Persyaratan 1: Kembalikan teks dari ulasan film “Moon” tanpa perubahan, mulai dari "Oleh: Rio Johan" dan terus hingga "benar-benar true science.".
Persyaratan 2: Menurut ulasan film “Moon”, apa istilah yang dipakai Stanley Kubrick untuk kelompok film sci-fi yang lebih mengkaji sainsnya?

Kutipan Terpilih:
§

Oleh: Rio Johan (Rijon)
Sutradara: Duncan Jones
Pemain: Sam Rockwell, Kaya Scodelario, Benedict Wong, Matt Berry
Tahun Rilis: 2009
Sutradara: Duncan Jones
Pemain: Sam Rockwell, Kaya Scodelario, Benedict Wong, Matt Berry
Tahun Rilis: 2009
KETIKA film-film sci-fi komersial masa kini lebih mengedepankan keheboh-hebohan ketimbang science-nya (semacam “Transformer”), “Moon” muncul mengembalikan kembali makna “fiksi ilmiah” ke artian hakiki. “Moon” mengingatkan kembali akan feel-feel sci-fi hakiki yang diembang “Alien,” “2001: A Space Odyssey,” dan film-film sejenisnya. Kalau boleh saya berkata, film semacam ini lah yang benar-benar true science.
Seperti istilahnya, science fiction, yang terdiri dari dua huruf “science” dan “fiction,” genre ini bisa dibagi menjadi dua kelompok utama: kelompok yang lebih menitik beratkan fiksi-nya dan kelompok yang lebih mengkaju sains-nya. Paham kan kenapa saya menyebut film-film setipe “Moon” ini dengan istilah true science? Karena, terlepas dari fiksinya, benar-benar ada kondisi yang bisa dikaji di dalamnya. Stanley Kubrick punya istilah sendiri untuk kelompok ini: “scientific realism.”
Bukan berarti film-film sci-fi yang lebih mengedepankan fiksi-nya adalah kelompok buruk lo! Faktanya film-film dari kelompok ini lah yang mendominasi genre sci-fi secara umum. Ada juga contoh film yang bagus dari kelompok ini, misalnya “Star Wars” atau “Back to Future.”

§

Data yang Diberikan:
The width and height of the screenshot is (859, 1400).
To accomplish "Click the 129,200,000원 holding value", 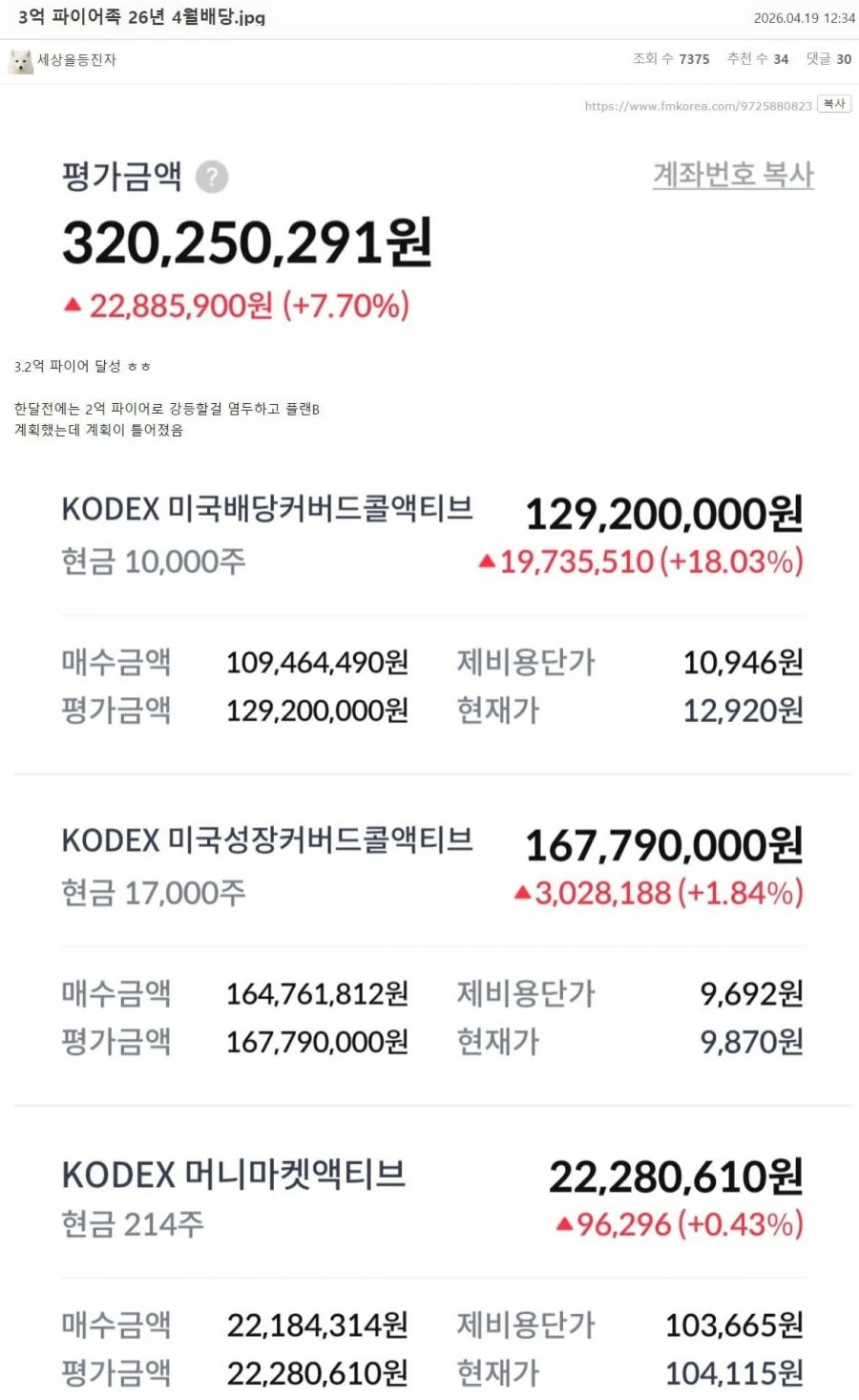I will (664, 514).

§

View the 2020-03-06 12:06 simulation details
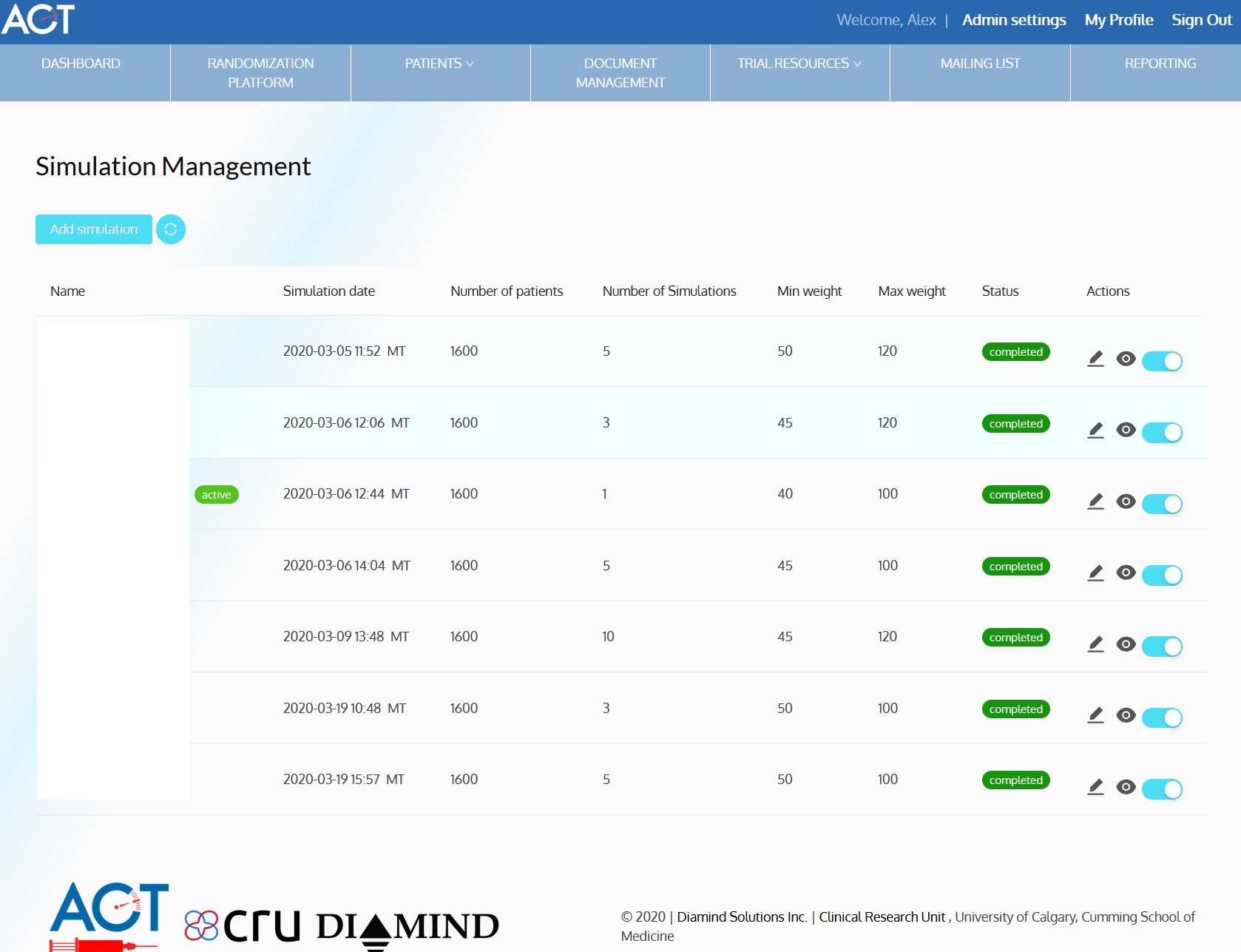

§

Tanggapan 1:
Oleh: Rio Johan (Rijon)
Sutradara: Duncan Jones
Pemain: Sam Rockwell, Kaya Scodelario, Benedict Wong, Matt Berry
Tahun Rilis: 2009
Sutradara: Duncan Jones
Pemain: Sam Rockwell, Kaya Scodelario, Benedict Wong, Matt Berry
Tahun Rilis: 2009
KETIKA film-film sci-fi komersial masa kini lebih mengedepankan keheboh-hebohan ketimbang science-nya (semacam “Transformer”), “Moon” muncul mengembalikan kembali makna “fiksi ilmiah” ke artian hakiki. “Moon” mengingatkan kembali akan feel-feel sci-fi hakiki yang diembang “Alien,” “2001: A Space Odyssey,” dan film-film sejenisnya. Kalau boleh saya berkata, film semacam ini lah yang benar-benar true science.

Tanggapan 2: Stanley Kubrick menyebut kelompok ini “scientific realism.”